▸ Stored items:
□ □ □

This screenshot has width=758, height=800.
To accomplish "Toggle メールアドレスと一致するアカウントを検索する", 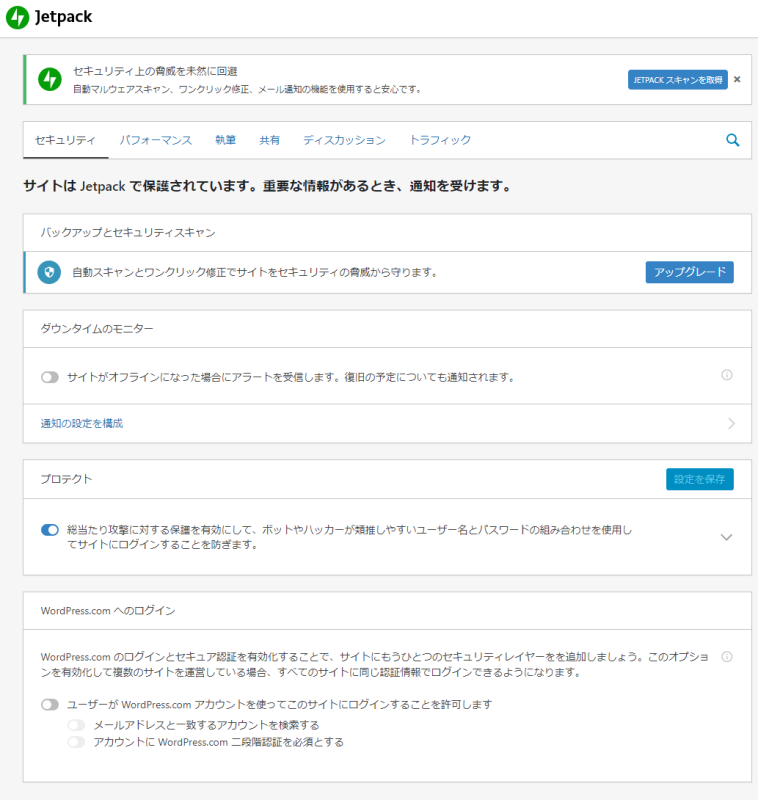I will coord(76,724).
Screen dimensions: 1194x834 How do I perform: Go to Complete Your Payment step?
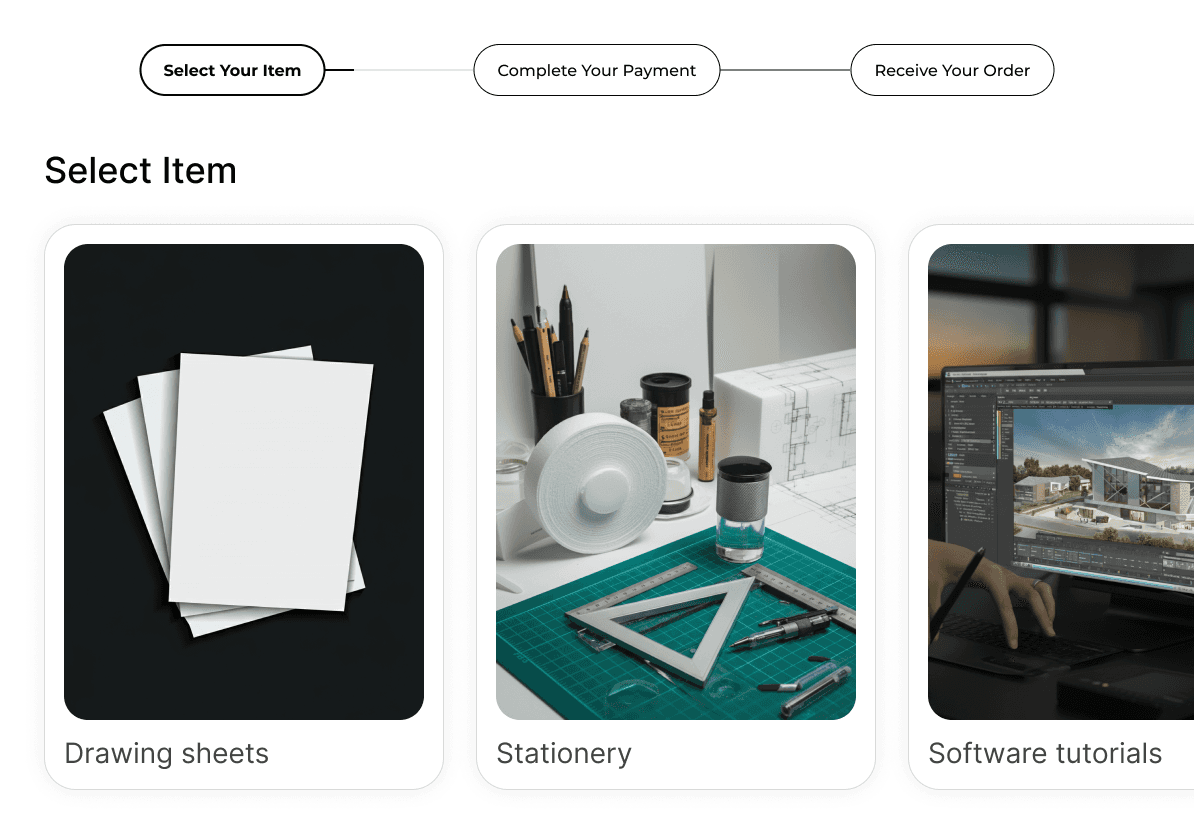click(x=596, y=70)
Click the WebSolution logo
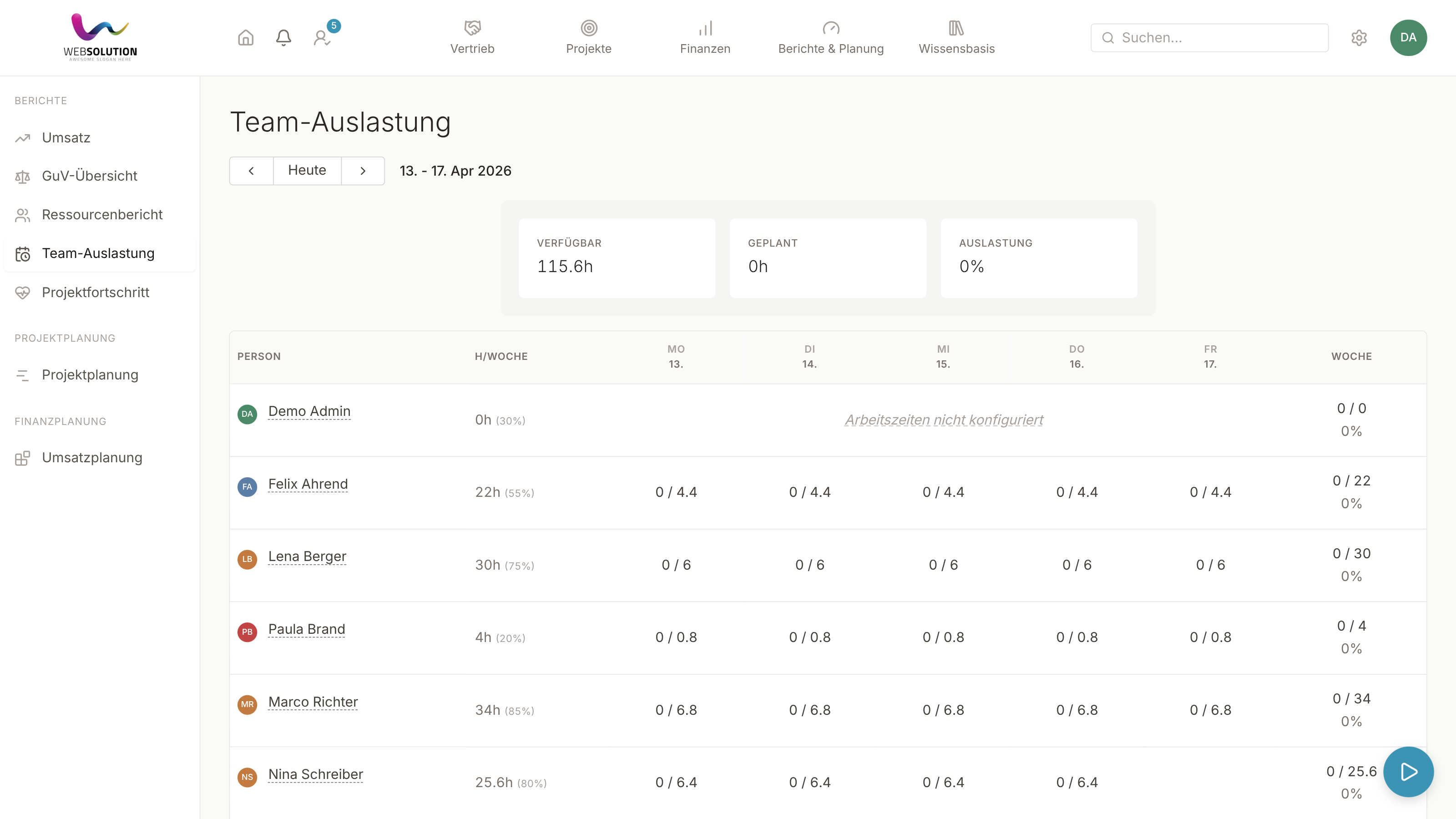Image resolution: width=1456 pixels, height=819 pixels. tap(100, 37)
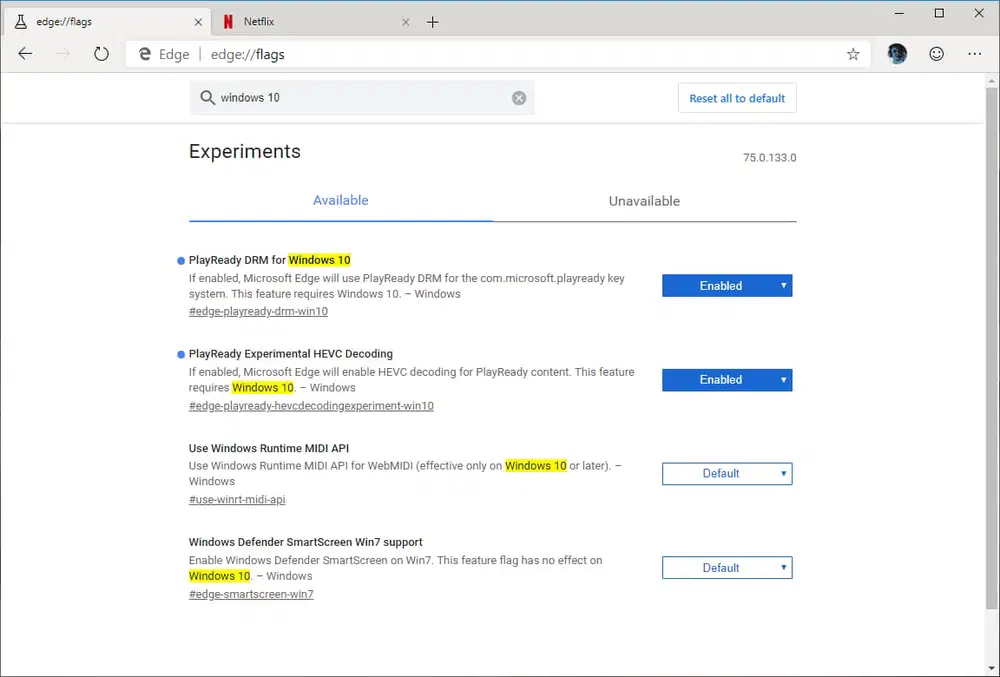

□ □ □

▸ ASSIGNED TASK:
Nothing but the lines from the line with "Screen dimensions: 1194x834" through the last line of the data above should be printed, exactly as written and without pictures.

▸ EXPECTED OUTPUT:
Screen dimensions: 1194x834 How do I perform: Go to Complete Your Payment step?
click(x=596, y=70)
Click the WebSolution logo
Image resolution: width=1456 pixels, height=819 pixels. tap(100, 37)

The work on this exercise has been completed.